O que vemos, ainda hoje, é, sobretudo, uma obra de fachada, mais um aspecto da polimorfa filantropia com que uma sociedade egoísta procura esconder a injustiça social com o “donativo” e o desamparo com “previdência”. Não se cuida de elevar o povo e nem mesmo de educar as crianças das camadas que se intitulam “elites”. O que a criança aprende, desde cedo, é um materialismo brutal, destruindo o Papai Noel, mas cultuando o Superman, descrendo de Deus, mas adorando o Dinheiro, menosprezando a Moral, mas respeitando as Conveniências…
A recuperação do homem e a salvação da Criança, para nós católicos, só serão possíveis dentro daqueles ensinamentos eternos que os Santos Padres repetem insistentemente. “A origem e o fim essencial da vida social – lembrava Pio XII em uma véspera de Natal – têm de ser a conservação, o aperfeiçoamento da pessoa humana, ajudou-a a atuar retamente as normas e os valores da religião e da cultura, assinalados pelo Criador a cada homem e a toda humanidade, quer no seu conjunto, quer nas suas naturais ramificações.

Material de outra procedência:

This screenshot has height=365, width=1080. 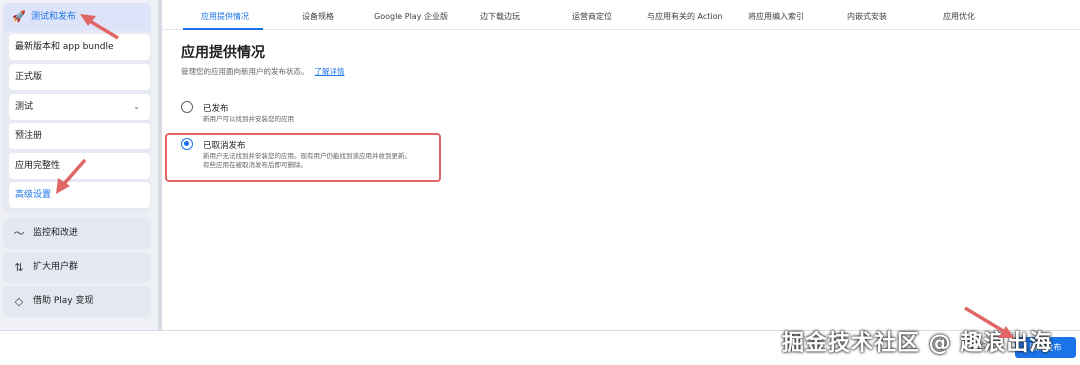 I want to click on sidebar-item-app-integrity: 应用完整性, so click(x=80, y=166).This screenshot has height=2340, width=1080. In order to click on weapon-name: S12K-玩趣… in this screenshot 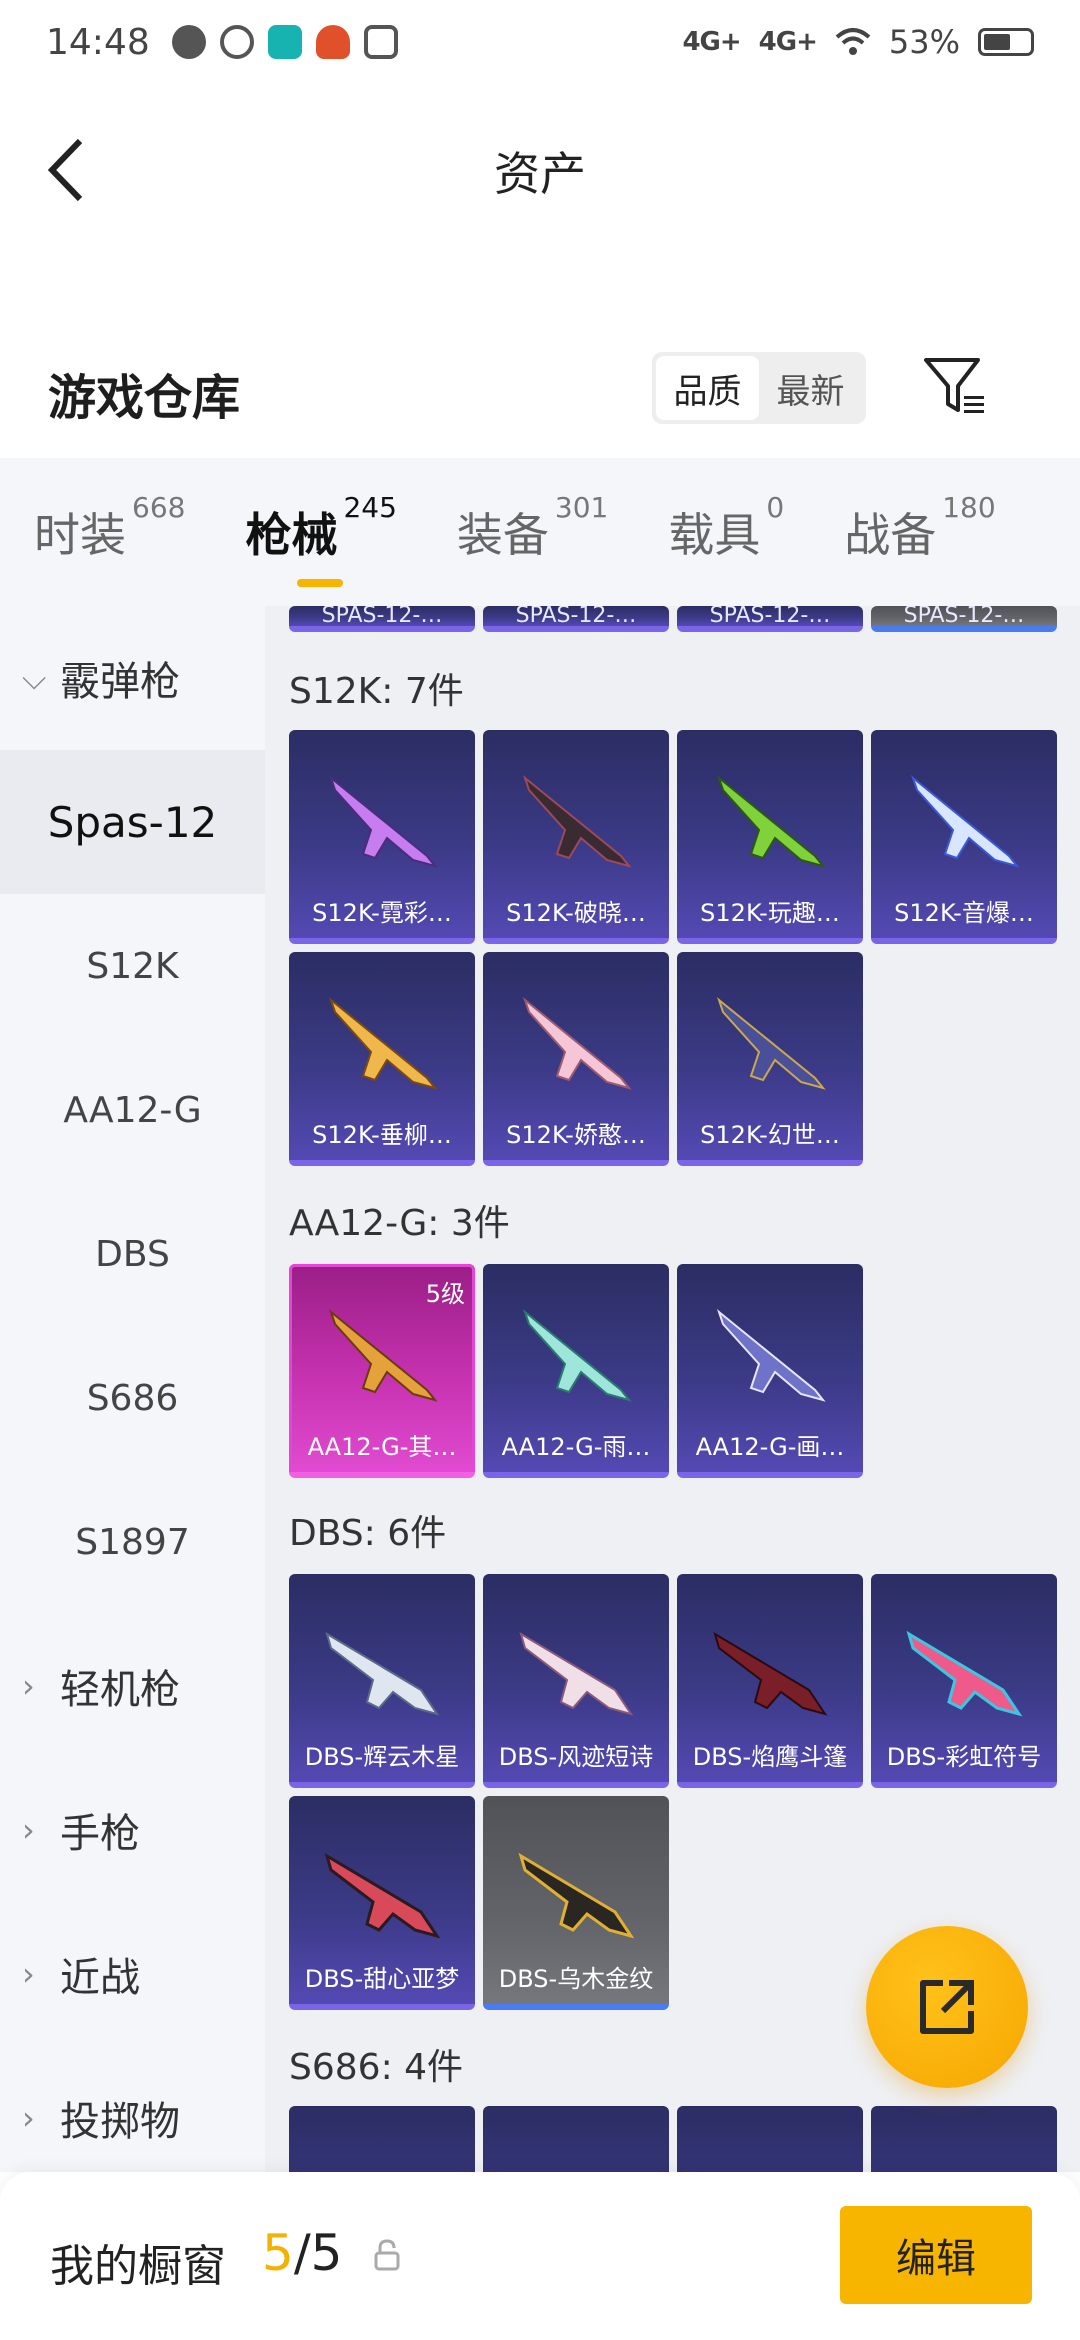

Uma doutrina ou construção social que negue essa interna e essencial conexão com Deus, de tudo que se refere ao homem ou prescinda dele, segue caminho errado”.
Pois bem, é o contraste entre o que devia ser feito – como, por exemplo, dar as crianças verdadeiros espetáculos infantis – e o que se faz, exaltando a brutalidade, sob todas as formas, inclusive na consagração de criminosos, que assim emergem do anonimato exaltando as vaidades de seus antigos companheiros, para os quais a vida, a honra, a moral não tem grande valia – que serve de medida ao descalabro do nosso tempo.
A peça de Lucia Benedetti devia ser vista por toda gente. Aquele casaco encantado, que uma vez vestido, põe seu portador aos pulos sem ter mais sossego, é a imagem dos vícios de nossa época. Acumulamos miséria física e moral. Materialismo e egoísmo. Desprezamos o pobre e o atiramos ao comunismo. Escandalizamos os jovens e deixamos que a mocidade se perverta.
Encareceremos o custo de vida e permitimos que as crianças andem famintas, não bebam leite, não comam pão, não tenham frutas. Nem se divirtam, porque não há divertimentos senão para os ricos.
E depois que vestimos o casaco que encantamos – ficamos encantados, porque estamos pulando…
Tão assustados com a alta dos preços que esquecemos o mercado negro e os nomes dos nossos conhecidos que enriqueceram nestes últimos tempos de miséria geral.